Another rider, Nicolas Aubier, who retired at the end of last season aged 25, because he felt the sport had been debased by doping, said he was forced to use prohibited substances.

``Frankly, I can't imagine a rider belonging to the top 100 and not taking EPO, growth hormones or another product,'' he told L'Equipe.

Aubier said riders taking EPO needed injections every two days.

``By listening to conversations in hotel corridors, you can figure out who's taking some,'' he said. ``The problem is that the use of doping products has become so general that anybody not taking anything is regarded as abnormal,'' he added.

L'Equipe's Doping Articles

The following draws heavily on the first of four reports on drug use in cycle racing that appeared in l'Equipe of January 14.

Three months that changed everything

October 25: Flavio Alessandri, former doctor to the Italian national team reveals to a journalist that he had collaborated in an inquiry into doping in cycling being conducted by Sandro Donati, a member of the Italian Olympic Committee (CONI). According to Alessandri the file prepared by Donati was presented to the president of CONI, Mario Pescante, as early as February 9, 1994. CONI denies this happened.=20

October 26: The vice-president of the Council [of CONI?], Walter Veltroni, is questioned by the Italian Assembly and promises to look into the disappearance of the Donati file.

October 28 and 29: Pescante says he has found the Donati file but pronounces its findings as "too generalized". However a judge is given the task of investigating the charges brought by Donati -- that there has been black-market trafficking of erythropoietin (EPO).

October 30: The first findings of the Donati report are made public -- they centre on EPO use, but the identity of most of the riders involved is kept secret.

November 8: On the eve of the presentation of the 1997 Giro a delegation ofItalian riders led by Gianni Bugno and Maurizio Fondriest calls for blood controls for all riders.

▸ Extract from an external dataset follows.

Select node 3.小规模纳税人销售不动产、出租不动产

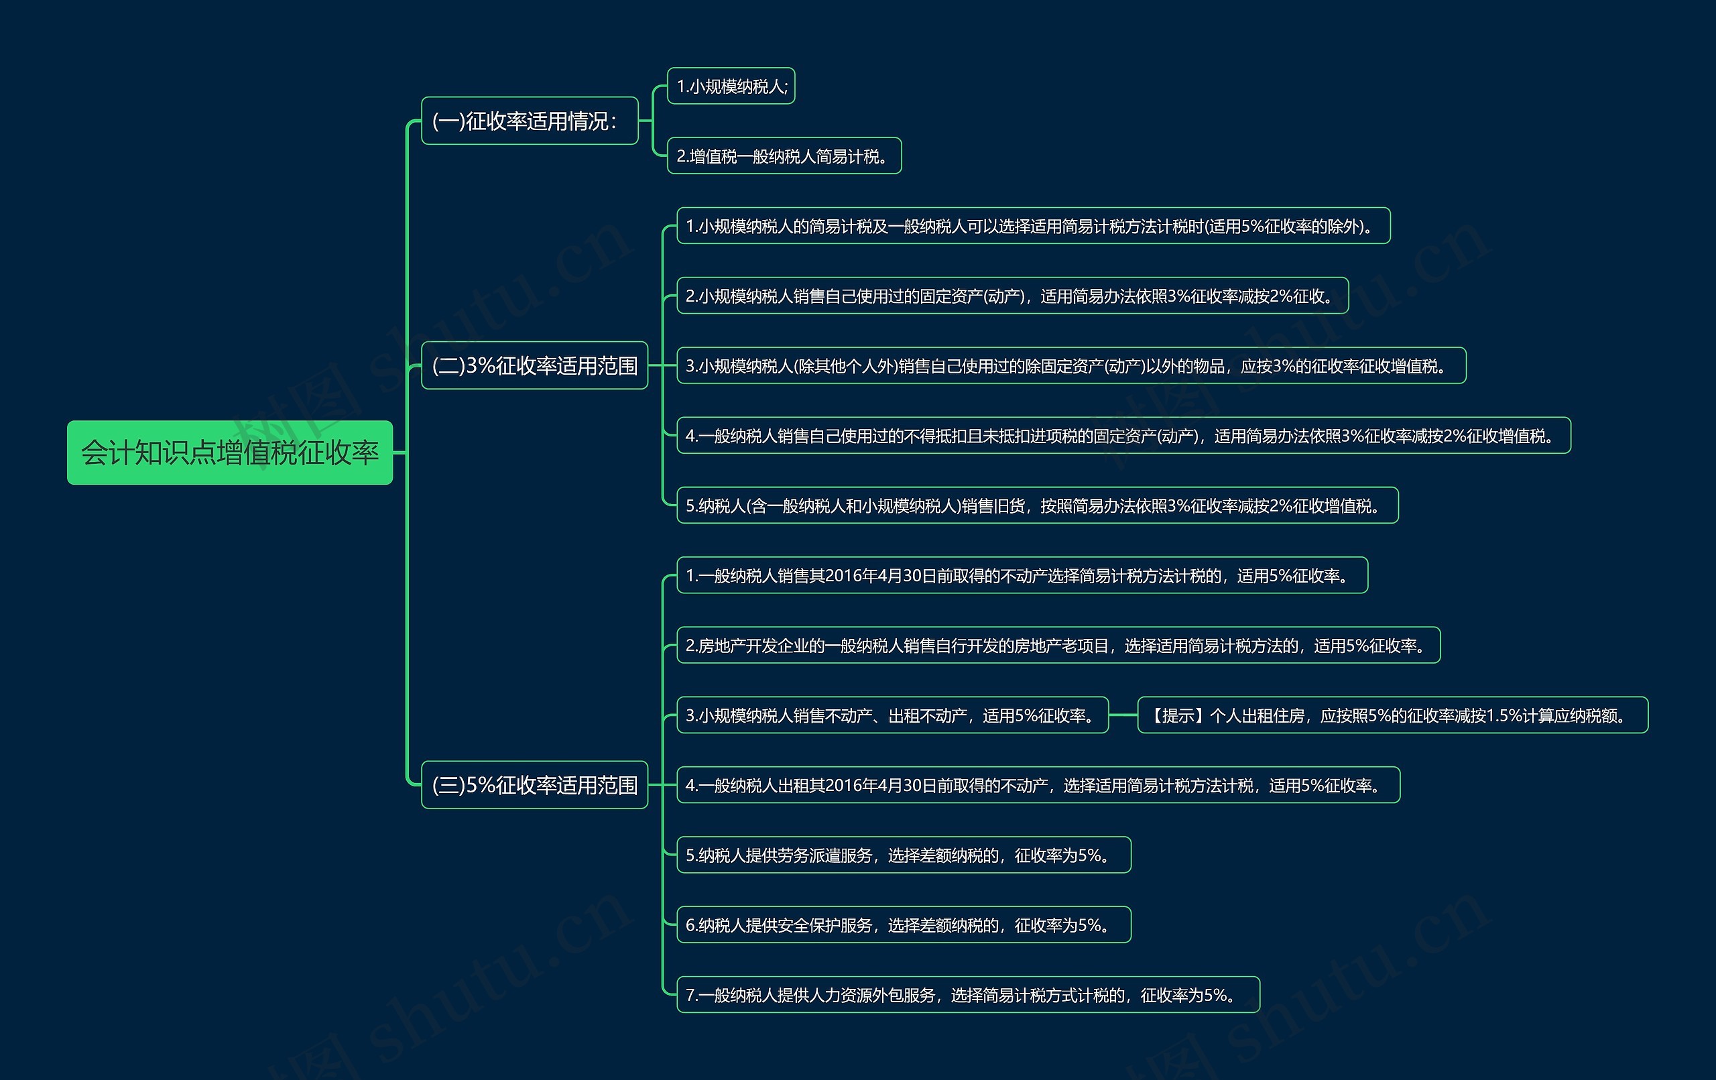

November 19: Giacomo Costa, a doctor and the president of CONI for the province of Trento says that a world-class woman skier has died because of EPO use. (It turns out to have been Manuela Di Centa, who won five gold medals at Lillehammer).

November 25: An anti-doping commission of CONI interviews Donati for the first time who amplifies on his allegations, in particular against Professor Francesco Conconi.

November 29: Olympic medallist kayak canoeist Daniele Scarpa accuses his doctor, Dr Mazzoni, the former team doctor of the Gewiss cycle team, of givinghim several injections while disguising the name of the product. Mazzoni denies all this. A judicial inquiry is opened.

December 12: A court in Lucca summons Ivano Fanini, president of the Amore e Vita group on suspicion of involvement in financial irregularities. He makes a sensational counter-accusation: "A search planned by the Italian police of the 1996 Giro was scuppered because an important CONI official tipped off the teams."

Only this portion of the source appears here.